== EXERCISE BRIEF ==
Rewrite the part of the festival review that begins with the words "My entire body" and ends after "people morphed within.", putting "bongos" in place of "congas".

== SOURCE TEXT ==
Baja Bash 2003 | 7.24 - 7.27 | La Jolla Indian Reservation | San Diego, CA
"It is time for us to forget about the things that may be troubling us in the 'real world', and to be one with nature, art, music, and good friends." This was the heart of Baja Bash North. It was truly a haven of good peaceful folks and music, very much in the tradition of the Grateful Dead with improv jams, cover bands, and a peaceful creative joyful friendly vibe that's expanded to incorporate new forms of experimental, improvisational, fun-loving music from a variety of backgrounds and ideas. This year's Bash was lucky number 13 but the first year ever it was at the La Jolla Indian Reservation. It was a great spot for this kind of music and vibe with the ultimate improvisation guru, the river, flowing through the large spread-out area.
The eclectic funky bluegrass of Blue Turtle Seduction opened the festival on Thursday night, seducing my legs into believing they were attached to a leprechaun. They were so happy to be opening the festival, and it showed. They were also the first to invite Alfred Howard to join them on stage with his mind-expanding, socially conscious lyrics bursting in jam raps like an extension of his heartbeat.
A modern version of Big Brother and the Holding Company with Janis Joplin took the stage next and called themselves Electrovibe. Tiffany sang deep throaty awesome funky blues, but it was really all about the bass. Huge fingers pummeled the instrument in yellow light, playing with the full roundness of palms and fingers; they defined the word "whomp". The drums, keyboard and guitar all complemented this soulful sound and my arms began throwing themselves from bent elbows.
My entire body joined in when new monsoon headlined the main stage with seven men showcasing different sounds in turn (it was a Thai, Brazilian, Indian, Cuban, hamburger joint that hasn't decided which meal works best so they serve them all). I was drawn to the percussion of Brian Carey, playing the wooden side of his congas with drumsticks at times, while Rajiv Parikh sat cross-legged massaging the tabla's unique sound at the lip of the stage with fast rubber fingers.
Trekking back to my camp at night I crossed out of the festival world into a weekend camping trip along a quiet gurgling river with late night campfires. A hint of festival remained with a large parachute canopy creation flashing lights and playing gentle transient music while shadows of people morphed within.

== LISTED RECORDS ==
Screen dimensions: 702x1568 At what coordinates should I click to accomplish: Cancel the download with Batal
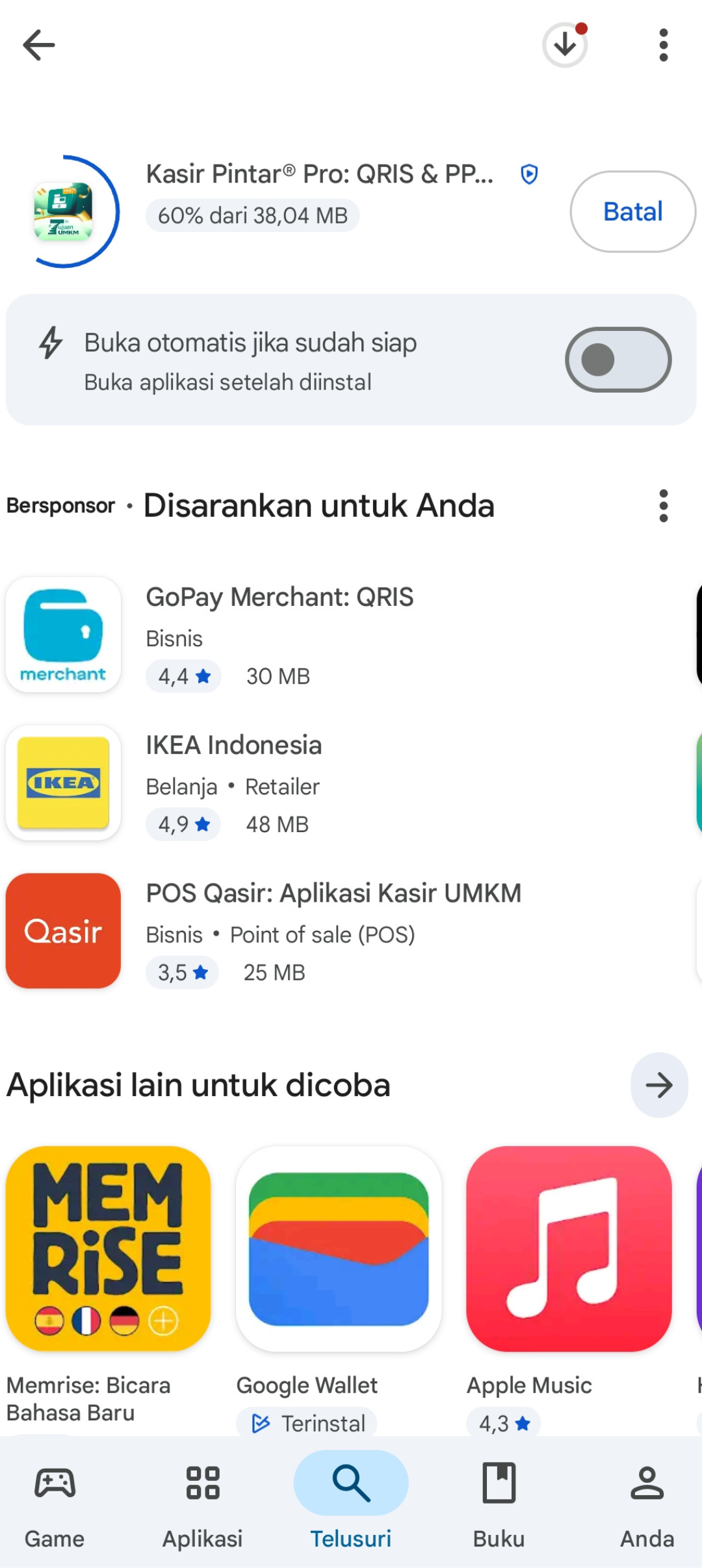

...

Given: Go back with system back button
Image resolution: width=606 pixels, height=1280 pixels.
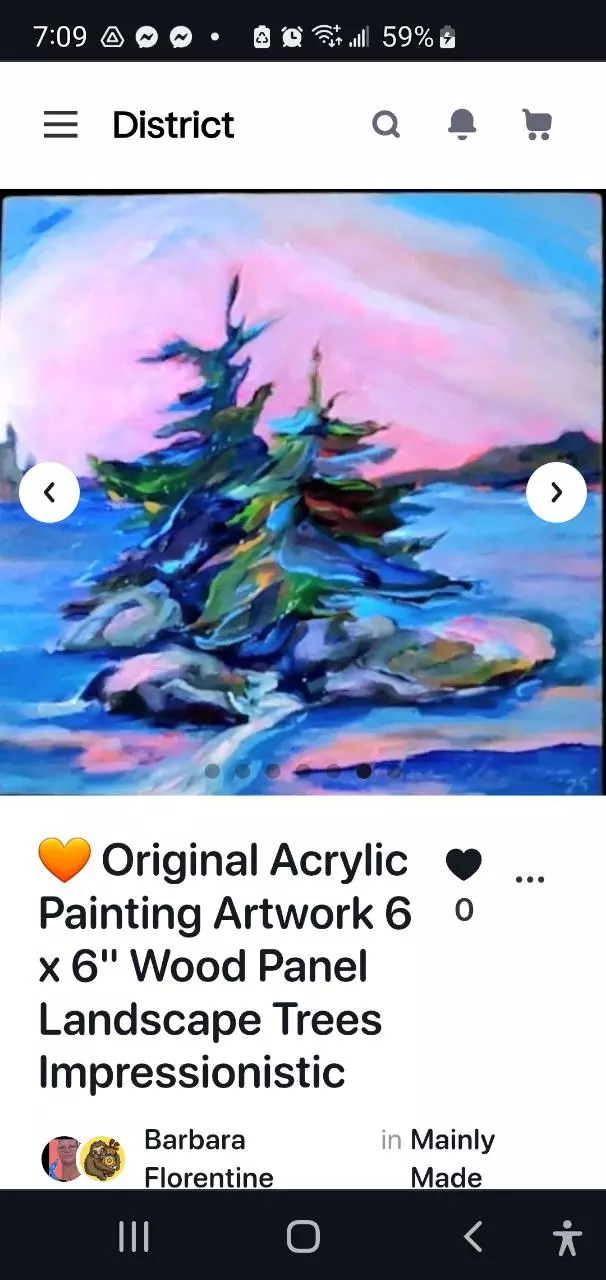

== RESULT OF THIS EXERCISE ==
My entire body joined in when new monsoon headlined the main stage with seven men showcasing different sounds in turn (it was a Thai, Brazilian, Indian, Cuban, hamburger joint that hasn't decided which meal works best so they serve them all). I was drawn to the percussion of Brian Carey, playing the wooden side of his bongos with drumsticks at times, while Rajiv Parikh sat cross-legged massaging the tabla's unique sound at the lip of the stage with fast rubber fingers.
Trekking back to my camp at night I crossed out of the festival world into a weekend camping trip along a quiet gurgling river with late night campfires. A hint of festival remained with a large parachute canopy creation flashing lights and playing gentle transient music while shadows of people morphed within.